According to McKillen, HealthDay’s success in generating license fees for its content is due to its fourfold value proposition for publishers:
1. The content is important to users.
In a health-conscious society people are eager to have a reliable source of health news. HealthDay’s news items are frequently included in the top three most emailed stories of the day on Yahoo! according to McKillen.
HealthDay works hard to be a trusted and reliable news source. For example, it has established solid relationships with top medical journals such as the New England Journal of Medicine, and it routinely receives advance copies of upcoming articles with the agreement that they be embargoed until an agreed-upon publishing date and time. Thus HealthDay is able to be among the first to break important health stories.
2. The content is news, and is fresh daily.
Much of the health-related content on Web sites is static (e.g., diet and exercise advice for diabetics). For many sites, HealthDay content is the only thing that changes. It therefore gives users a reason to visit the sites often.
3. The fee includes archival data.
While HealthDay’s material is provided as fresh news, the health information it provides also has value over time. Its licensing arrangement allows publishers to keep the items on their own server, in their format, for up to a year.
4. The health content is attractive to advertisers.
As noted, HealthDay does not embed advertising in its content, relying solely on license fees. However, many advertisers are eager to reach health-conscious consumers, so publishers find that placing targeted advertising on the Web pages that display HealthDay’s news content can be a reliable income generator for them.
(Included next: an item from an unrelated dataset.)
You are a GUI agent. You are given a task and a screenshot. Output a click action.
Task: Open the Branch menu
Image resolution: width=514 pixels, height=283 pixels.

Because it uses a licensing model, HealthDay’s subscribing sites are self-selected, so the company needs to do little screening of them -- except for sending the occasional takedown notices to unauthorized sites. It generates additional revenue by allowing certain highly-focused publishers to receive only articles of direct interest to them (e.g., prostate treatment articles for the Prostate Cancer Foundation).
Bottom Line
HealthDay reaches 50 million unique readers monthly via a broad-based Internet syndication model that relies on license fees rather than advertising support. It has successfully persuaded Web publishers that its content -- health news, vetted by experts and written for general audiences -- is valuable enough to be worth paying for because it has high viewer interest and can generate advertising revenues for them.